(Pointing records for text and elements)
==========

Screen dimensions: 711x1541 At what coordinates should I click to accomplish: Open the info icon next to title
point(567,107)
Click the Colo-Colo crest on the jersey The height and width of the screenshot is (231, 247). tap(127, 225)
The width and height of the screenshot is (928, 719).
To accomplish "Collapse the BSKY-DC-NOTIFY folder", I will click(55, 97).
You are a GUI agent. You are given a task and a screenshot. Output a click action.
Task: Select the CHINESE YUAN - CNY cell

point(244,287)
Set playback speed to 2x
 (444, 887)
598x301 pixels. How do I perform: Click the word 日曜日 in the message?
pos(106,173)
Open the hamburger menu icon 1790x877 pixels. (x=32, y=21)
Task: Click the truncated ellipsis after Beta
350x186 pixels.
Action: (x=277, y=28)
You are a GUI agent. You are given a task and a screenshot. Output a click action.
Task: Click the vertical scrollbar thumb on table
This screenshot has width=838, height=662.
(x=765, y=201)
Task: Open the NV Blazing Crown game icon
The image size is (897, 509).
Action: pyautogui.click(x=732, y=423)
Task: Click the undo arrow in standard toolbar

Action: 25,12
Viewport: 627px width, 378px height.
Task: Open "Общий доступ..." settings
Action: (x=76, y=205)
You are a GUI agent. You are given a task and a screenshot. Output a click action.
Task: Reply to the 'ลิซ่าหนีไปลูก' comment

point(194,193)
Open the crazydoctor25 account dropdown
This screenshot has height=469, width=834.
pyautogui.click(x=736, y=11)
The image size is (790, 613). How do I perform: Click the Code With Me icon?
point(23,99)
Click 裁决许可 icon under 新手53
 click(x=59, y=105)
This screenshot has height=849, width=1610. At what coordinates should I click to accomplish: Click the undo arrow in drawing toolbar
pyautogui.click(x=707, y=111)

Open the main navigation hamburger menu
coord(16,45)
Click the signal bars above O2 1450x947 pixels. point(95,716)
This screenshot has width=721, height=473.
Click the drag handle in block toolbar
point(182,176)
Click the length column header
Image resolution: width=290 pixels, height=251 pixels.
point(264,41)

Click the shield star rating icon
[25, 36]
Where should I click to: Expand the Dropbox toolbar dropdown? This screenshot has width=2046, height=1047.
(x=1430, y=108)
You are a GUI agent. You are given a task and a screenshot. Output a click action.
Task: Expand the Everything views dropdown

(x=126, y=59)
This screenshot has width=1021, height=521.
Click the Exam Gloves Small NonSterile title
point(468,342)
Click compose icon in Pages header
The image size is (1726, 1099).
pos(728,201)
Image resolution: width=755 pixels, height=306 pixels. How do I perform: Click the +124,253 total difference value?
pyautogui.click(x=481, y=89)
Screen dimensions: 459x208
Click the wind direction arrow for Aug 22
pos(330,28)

==========

### CHALLENGE:
Return each line of the rows above that contains the word "undo".

### RESULT OF THIS TASK:
Task: Click the undo arrow in standard toolbar
This screenshot has height=849, width=1610. At what coordinates should I click to accomplish: Click the undo arrow in drawing toolbar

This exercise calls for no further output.